Это решение было действительно неожиданным и для самого писателя. Но оно оказалось твердым, так как Чехов давно шел к нему, хотя и не отдавал себе в этом отчета, шел именно в этом направлении, так как никакое отшельничество не было для него возможным, так как его неумолимо вела туда логика творческого развития. Не в келью, не на умиротворяющее лоно природы, а в гущу жизни, к месту "невыносимых страданий, на какие только бывает способен человек вольный и подневольный". Но не только поэтому. Каторжный остров властно влек к себе писателя еще и потому, что люди, которые работают "около него и на нем, решали страшные ответственные задачи и теперь решают".
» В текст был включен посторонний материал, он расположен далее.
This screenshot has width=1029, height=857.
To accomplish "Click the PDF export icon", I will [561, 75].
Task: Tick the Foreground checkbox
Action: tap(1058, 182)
Там, в гуще неимоверных страданий, проверить свои взгляды на жизнь — так в конечном счете решил Чехов созревшую творческую задачу. Он ехал учиться у жизни, и это его решение было не только чрезвычайно важным для него шагом, но и шагом по-своему символическим. Оно полностью отвечало времени, когда в прошлое уходили трудные восьмидесятые годы, когда близилось время нового оживления русской общественной жизни.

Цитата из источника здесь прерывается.